Records contained in a dataset —

--

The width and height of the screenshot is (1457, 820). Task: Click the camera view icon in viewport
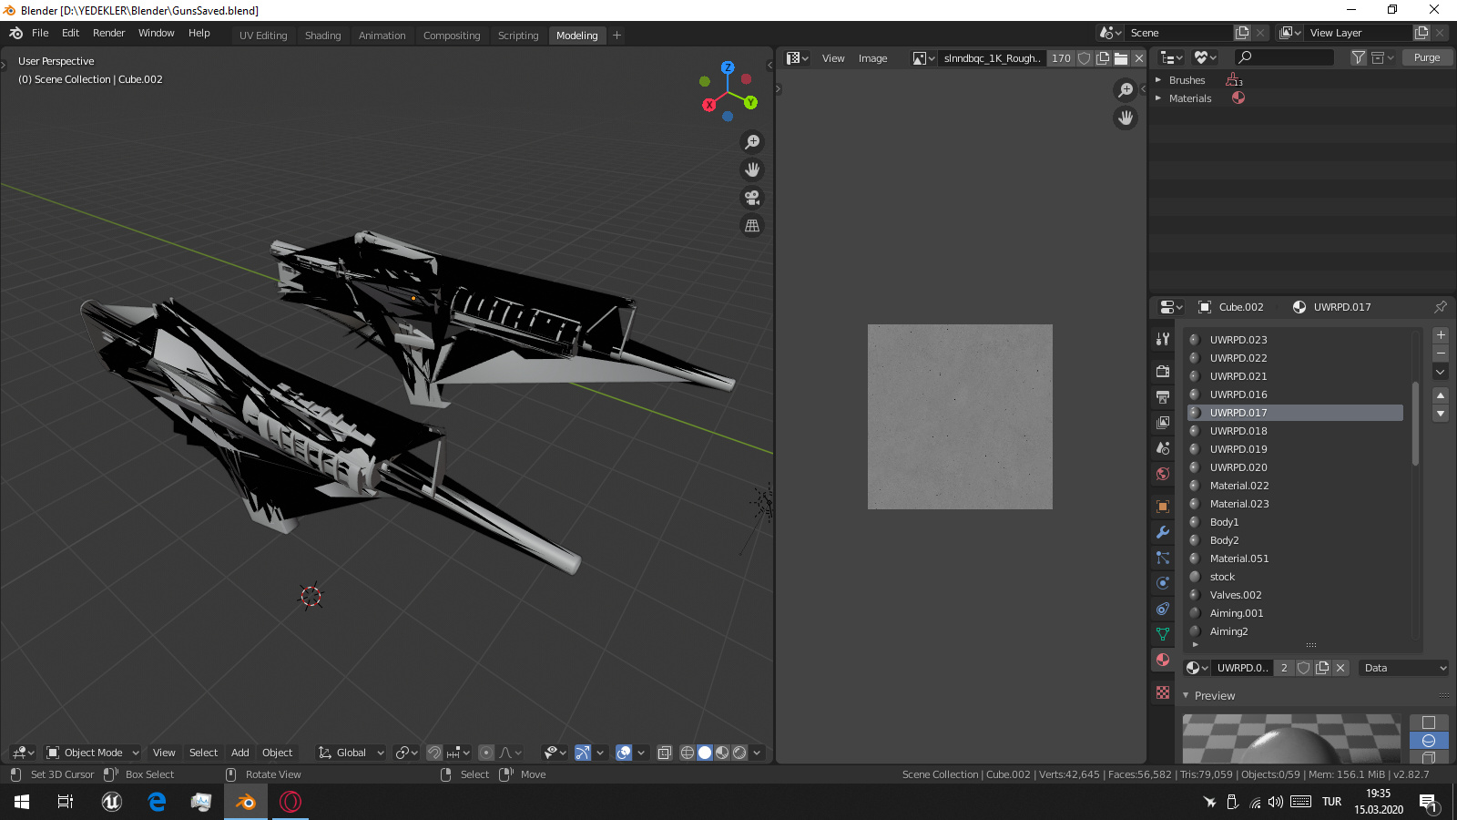point(752,198)
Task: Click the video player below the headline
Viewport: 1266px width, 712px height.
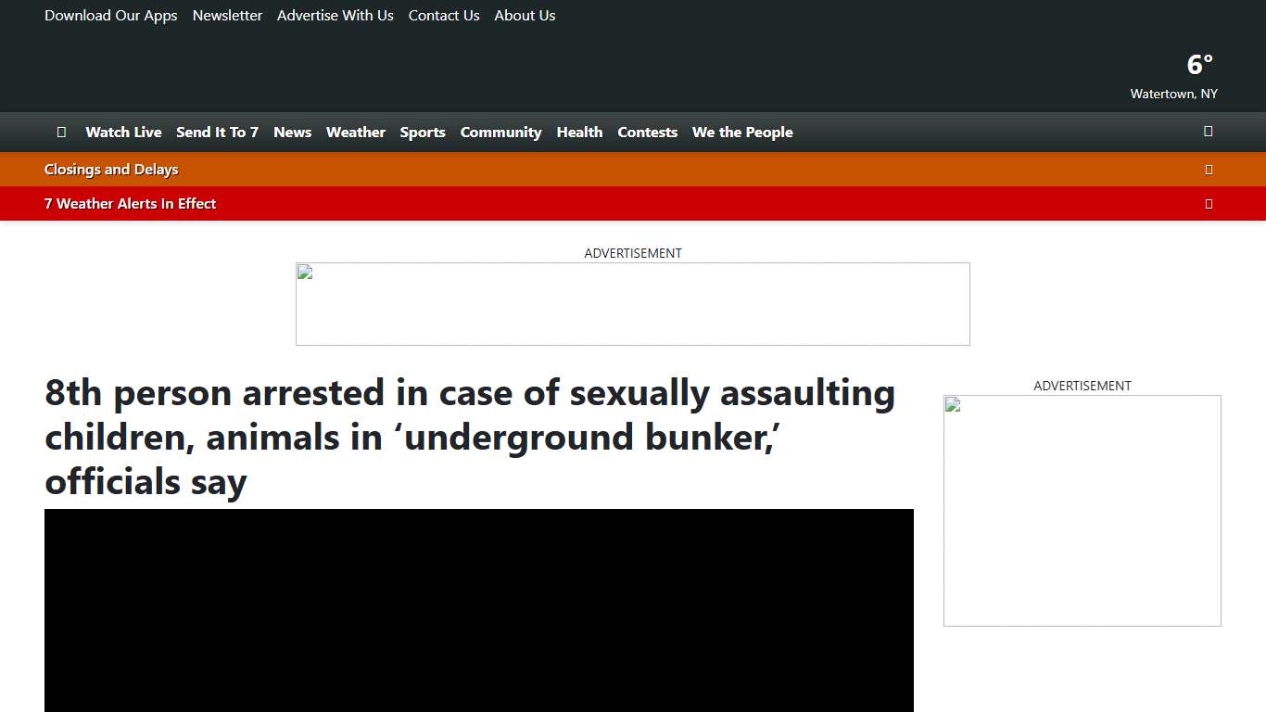Action: [478, 610]
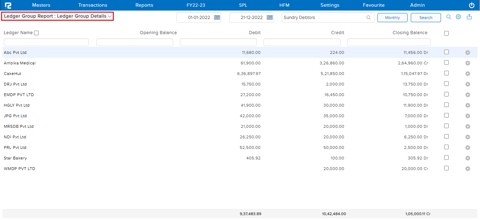The image size is (480, 220).
Task: Select the Ambika Medical row checkbox
Action: (x=446, y=63)
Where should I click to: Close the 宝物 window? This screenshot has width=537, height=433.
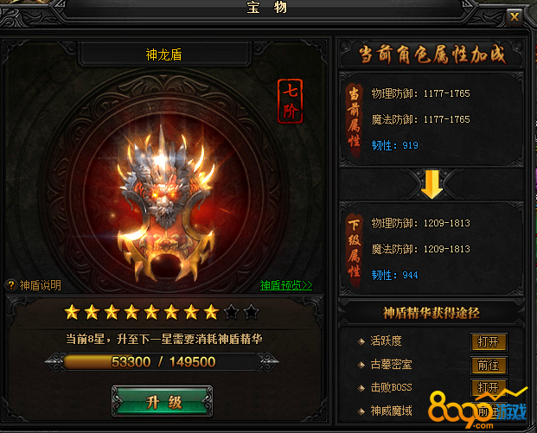click(x=514, y=16)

--

Exercise aim —
Every record must be returned exactly. Leave its pictures out.

Answer space —
The width and height of the screenshot is (1457, 820). Task: Click the camera view icon in viewport
point(752,198)
Task: Click the video player below the headline
Viewport: 1266px width, 712px height.
Action: [478, 610]
The image size is (480, 220).
Task: Select the Ambika Medical row checkbox
Action: (x=446, y=63)
Where should I click to: Close the 宝物 window? This screenshot has width=537, height=433.
click(x=514, y=16)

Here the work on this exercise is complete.